● **Exercise requirements**
Extract, from the records beneath this instruction, each line that contains the word "will".

● **Data supplied**
┏━━

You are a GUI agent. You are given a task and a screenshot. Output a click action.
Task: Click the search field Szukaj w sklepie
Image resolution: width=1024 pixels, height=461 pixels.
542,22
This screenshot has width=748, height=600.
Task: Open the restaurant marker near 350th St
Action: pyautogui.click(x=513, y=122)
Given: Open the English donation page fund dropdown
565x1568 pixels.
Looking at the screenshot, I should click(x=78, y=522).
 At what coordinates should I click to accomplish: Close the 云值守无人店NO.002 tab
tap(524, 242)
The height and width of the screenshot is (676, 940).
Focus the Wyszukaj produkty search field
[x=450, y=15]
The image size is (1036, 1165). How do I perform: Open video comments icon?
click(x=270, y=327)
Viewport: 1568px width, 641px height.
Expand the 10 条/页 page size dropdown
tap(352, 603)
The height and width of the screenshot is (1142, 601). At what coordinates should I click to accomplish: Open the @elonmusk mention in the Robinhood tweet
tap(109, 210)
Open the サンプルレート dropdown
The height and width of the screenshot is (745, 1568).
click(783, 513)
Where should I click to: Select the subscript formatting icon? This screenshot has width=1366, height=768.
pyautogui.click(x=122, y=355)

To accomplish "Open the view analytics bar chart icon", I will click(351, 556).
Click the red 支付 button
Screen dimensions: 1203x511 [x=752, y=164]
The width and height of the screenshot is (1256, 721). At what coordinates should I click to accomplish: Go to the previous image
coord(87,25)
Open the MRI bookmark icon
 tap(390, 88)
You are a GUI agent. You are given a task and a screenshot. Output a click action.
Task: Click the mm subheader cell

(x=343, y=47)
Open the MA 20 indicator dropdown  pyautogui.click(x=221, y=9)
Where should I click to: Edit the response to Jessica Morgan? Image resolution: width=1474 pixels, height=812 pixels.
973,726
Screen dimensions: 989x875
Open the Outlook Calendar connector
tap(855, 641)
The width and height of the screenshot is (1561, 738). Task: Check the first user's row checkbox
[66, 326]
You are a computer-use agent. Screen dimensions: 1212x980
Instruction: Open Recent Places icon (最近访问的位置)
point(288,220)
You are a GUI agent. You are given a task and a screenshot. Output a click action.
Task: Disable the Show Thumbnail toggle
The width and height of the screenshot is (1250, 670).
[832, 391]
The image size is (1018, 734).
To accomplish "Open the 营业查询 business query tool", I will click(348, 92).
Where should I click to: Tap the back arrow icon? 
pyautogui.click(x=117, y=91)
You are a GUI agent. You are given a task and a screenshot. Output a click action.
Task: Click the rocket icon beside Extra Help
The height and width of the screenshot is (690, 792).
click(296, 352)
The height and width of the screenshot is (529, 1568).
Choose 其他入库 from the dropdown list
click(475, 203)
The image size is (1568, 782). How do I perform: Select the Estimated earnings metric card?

┗━━

● **Response for this exercise**
To accomplish "Open the view analytics bar chart icon", I will click(351, 556).
To accomplish "Open the 营业查询 business query tool", I will click(348, 92).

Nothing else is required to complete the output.